Learning to handle defeat

When you don't win, remember how to manage your emotions.

When you don't win, remember how to manage your emotions.

You don't need a high-end racing swimsuit or a world class training facility to be a successful competitive swimmer. However, you will need to learn how to manage your defeats and disappointments. As the saying goes, winning is easy, but losing is the hardest part. 
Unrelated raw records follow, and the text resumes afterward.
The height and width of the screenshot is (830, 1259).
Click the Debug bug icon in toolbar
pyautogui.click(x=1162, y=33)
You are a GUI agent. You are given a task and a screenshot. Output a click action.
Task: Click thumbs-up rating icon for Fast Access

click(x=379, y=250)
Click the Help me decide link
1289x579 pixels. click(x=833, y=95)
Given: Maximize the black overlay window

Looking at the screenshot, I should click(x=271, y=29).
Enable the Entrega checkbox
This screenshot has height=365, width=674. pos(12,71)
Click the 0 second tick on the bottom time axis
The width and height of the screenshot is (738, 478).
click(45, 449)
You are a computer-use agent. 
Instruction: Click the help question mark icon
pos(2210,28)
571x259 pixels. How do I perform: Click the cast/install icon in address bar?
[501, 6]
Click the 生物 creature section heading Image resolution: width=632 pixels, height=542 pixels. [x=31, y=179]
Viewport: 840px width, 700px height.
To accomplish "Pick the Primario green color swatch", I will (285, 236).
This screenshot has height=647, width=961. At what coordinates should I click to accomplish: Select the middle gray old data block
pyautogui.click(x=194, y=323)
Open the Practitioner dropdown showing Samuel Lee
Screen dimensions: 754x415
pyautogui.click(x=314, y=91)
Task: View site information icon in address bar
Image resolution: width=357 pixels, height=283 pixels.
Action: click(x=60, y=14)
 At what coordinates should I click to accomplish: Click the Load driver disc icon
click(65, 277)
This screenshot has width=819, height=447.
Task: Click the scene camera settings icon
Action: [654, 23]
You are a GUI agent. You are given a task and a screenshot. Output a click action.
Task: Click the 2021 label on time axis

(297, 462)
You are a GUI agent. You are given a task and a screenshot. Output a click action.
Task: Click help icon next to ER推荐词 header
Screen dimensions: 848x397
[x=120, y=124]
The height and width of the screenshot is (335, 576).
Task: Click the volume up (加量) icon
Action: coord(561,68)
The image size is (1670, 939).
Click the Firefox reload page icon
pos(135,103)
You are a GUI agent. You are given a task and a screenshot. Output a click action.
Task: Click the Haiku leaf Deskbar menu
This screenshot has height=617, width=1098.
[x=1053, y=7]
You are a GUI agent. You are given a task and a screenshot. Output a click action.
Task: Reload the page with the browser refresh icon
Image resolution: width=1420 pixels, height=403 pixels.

To help you get through the times when you don't reach the wall first, we offer the following suggestions: 

  • Don't get lost in your feelings - After an unsuccessful meet, you may be tempted to criticize every moment of your race and tell yourself negative things. Focusing on failing will only leave you discouraged and with little motivation to improve.
  • Learn how to improve – It's natural to be upset, but that time spent seething could be better used reviewing race videos, consulting with your coach and figuring out what your opponents did well rather than what you did wrong. 
  • Look at more than the race - The reason that you didn't place first or make the time that you wanted has as much to do with your time in the pool as your time on dry ground. You should keep a record of what you ate and the activities you performed in the days and hours leading up to the meet. 
  • Realize that no one likes losing - It's hard to find a serious athlete who likes to lose. While it may be hard to keep your emotions in check, it's important to remember that there were other people who also didn't place first. A loss is not a personal slight.